Based on the variance formula for the standardized mean change, and assuming a correlation of
0.3 for baseline and follow-up scores, a sample size of 94 paired scores would have 80% power
to detect a standardized mean change of 0.35. Accounting for 15% attrition, a sample size of
111 participants will be needed.
Outcome Analysis:
The primary aim of this study is to both establish IUS CD activity index responsiveness to
effective medical therapy with demonstration of changes in activity over time as well as
index external validation through correlation of individual IUS activity index components and
overall score compared to both IC and MRE.

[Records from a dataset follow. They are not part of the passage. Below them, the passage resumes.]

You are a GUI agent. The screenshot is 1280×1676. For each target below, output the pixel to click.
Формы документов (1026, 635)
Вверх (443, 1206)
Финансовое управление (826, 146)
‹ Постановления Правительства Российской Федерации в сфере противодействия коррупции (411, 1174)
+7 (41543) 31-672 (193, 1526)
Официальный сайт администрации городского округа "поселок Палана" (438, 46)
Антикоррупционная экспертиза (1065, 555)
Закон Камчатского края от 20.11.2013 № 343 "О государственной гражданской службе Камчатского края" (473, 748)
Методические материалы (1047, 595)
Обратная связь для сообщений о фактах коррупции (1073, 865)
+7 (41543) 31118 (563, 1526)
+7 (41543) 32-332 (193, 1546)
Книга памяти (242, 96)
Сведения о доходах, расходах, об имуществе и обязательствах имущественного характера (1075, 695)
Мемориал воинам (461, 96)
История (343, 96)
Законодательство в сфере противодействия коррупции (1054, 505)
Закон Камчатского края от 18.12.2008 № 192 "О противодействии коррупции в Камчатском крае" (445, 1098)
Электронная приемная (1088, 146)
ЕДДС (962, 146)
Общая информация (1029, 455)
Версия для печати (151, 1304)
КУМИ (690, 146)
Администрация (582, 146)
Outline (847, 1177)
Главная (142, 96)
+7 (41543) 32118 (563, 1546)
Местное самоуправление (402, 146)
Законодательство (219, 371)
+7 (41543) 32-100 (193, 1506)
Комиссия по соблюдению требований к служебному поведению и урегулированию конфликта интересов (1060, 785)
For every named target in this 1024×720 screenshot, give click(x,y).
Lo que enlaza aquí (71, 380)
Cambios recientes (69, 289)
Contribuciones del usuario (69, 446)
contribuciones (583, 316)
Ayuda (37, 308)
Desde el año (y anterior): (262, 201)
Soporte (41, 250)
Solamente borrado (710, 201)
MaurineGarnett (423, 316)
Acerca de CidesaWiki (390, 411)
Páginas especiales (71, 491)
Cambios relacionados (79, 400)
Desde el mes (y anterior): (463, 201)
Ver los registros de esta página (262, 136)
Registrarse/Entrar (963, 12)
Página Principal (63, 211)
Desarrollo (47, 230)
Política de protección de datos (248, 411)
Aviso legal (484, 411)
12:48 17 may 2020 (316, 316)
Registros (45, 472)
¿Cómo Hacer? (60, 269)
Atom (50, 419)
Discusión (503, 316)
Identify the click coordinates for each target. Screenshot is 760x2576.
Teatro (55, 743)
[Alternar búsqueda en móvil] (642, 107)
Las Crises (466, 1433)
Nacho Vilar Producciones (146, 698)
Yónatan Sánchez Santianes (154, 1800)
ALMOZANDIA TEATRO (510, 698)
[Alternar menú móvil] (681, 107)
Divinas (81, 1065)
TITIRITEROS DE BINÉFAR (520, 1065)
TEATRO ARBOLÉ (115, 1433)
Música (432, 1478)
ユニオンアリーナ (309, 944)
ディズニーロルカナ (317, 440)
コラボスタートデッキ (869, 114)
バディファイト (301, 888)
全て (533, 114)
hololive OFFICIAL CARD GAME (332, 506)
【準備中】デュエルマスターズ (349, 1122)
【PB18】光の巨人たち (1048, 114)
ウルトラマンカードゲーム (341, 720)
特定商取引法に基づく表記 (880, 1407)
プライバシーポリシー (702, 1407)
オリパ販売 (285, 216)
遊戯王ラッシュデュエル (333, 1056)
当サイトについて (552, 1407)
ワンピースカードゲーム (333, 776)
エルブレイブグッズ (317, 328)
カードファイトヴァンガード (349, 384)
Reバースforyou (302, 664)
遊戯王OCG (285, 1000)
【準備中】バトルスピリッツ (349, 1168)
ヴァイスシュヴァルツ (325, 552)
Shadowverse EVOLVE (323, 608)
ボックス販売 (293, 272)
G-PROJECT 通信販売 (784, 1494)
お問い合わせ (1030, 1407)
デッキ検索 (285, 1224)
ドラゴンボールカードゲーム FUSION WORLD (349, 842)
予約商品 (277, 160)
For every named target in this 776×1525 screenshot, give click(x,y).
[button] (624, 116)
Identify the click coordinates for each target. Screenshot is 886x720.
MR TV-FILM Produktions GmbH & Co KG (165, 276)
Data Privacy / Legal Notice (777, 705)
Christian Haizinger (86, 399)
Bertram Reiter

Similar correlations will be examined between the IUS CD activity index and HBI, GHAS, RHI,
SIBDQ, PRO-2, transmural healing, terminal ileal small bowel peristalsis, and patient
outcomes including ED visitation, hospitalization, and surgery. All participants in this
prospective cohort will receive medical therapy of known efficacy for CD. The definition of
change will be based on a global IUS measure of disease activity, quantified using a 100 mm
visual analog scale (VAS), where 0 represents no disease activity and 100 represents the
worst disease activity ever seen. Clinically meaningful change will be defined by a decrease
of more than ½ the SD of the global IUS VAS at Baseline. Longitudinal validity will be
correlated with changes in the IUS CD activity index and other measures of disease activity
on IC, and changes in MRE (Simplified MaRIA score), HBI, CRP, and fCal. Responsiveness will
be quantified using the standardized effect size (mean difference divided by SD) and the
associated 95% CI, as well as the nonparametric probability for detecting change, expressed
as the AUROC. Weighted correlation coefficients will be used to quantify longitudinal
validity. An exploratory knowledge questionnaire (IBD Knowledge Questionnaire) will also be
used to evaluate the evolution of patient IBD understanding through study participation. The
potential for this study data to be applied in machine learning IUS diagnostics will also be
considered.
Expected Impact Development of a reliable and responsive IUS CD activity index will improve
standardization and consistency in IUS utilization globally. In the long-term, this can
profoundly change the way in which IBD care is delivered, with wider adoption of repeatable
accurate disease activity evaluation in clinic resulting in accelerated uptake of a
treat-to-target strategy in CD. This strategy has been demonstrated to better inform clinical
decision making, improve patient outcomes, and reduce long-term disability in patients with
CD. In addition, an increased IUS uptake can engage patients to better understand their
disease which will result in improved adherence to monitoring and treatment which will
ultimately improve CD related outcomes.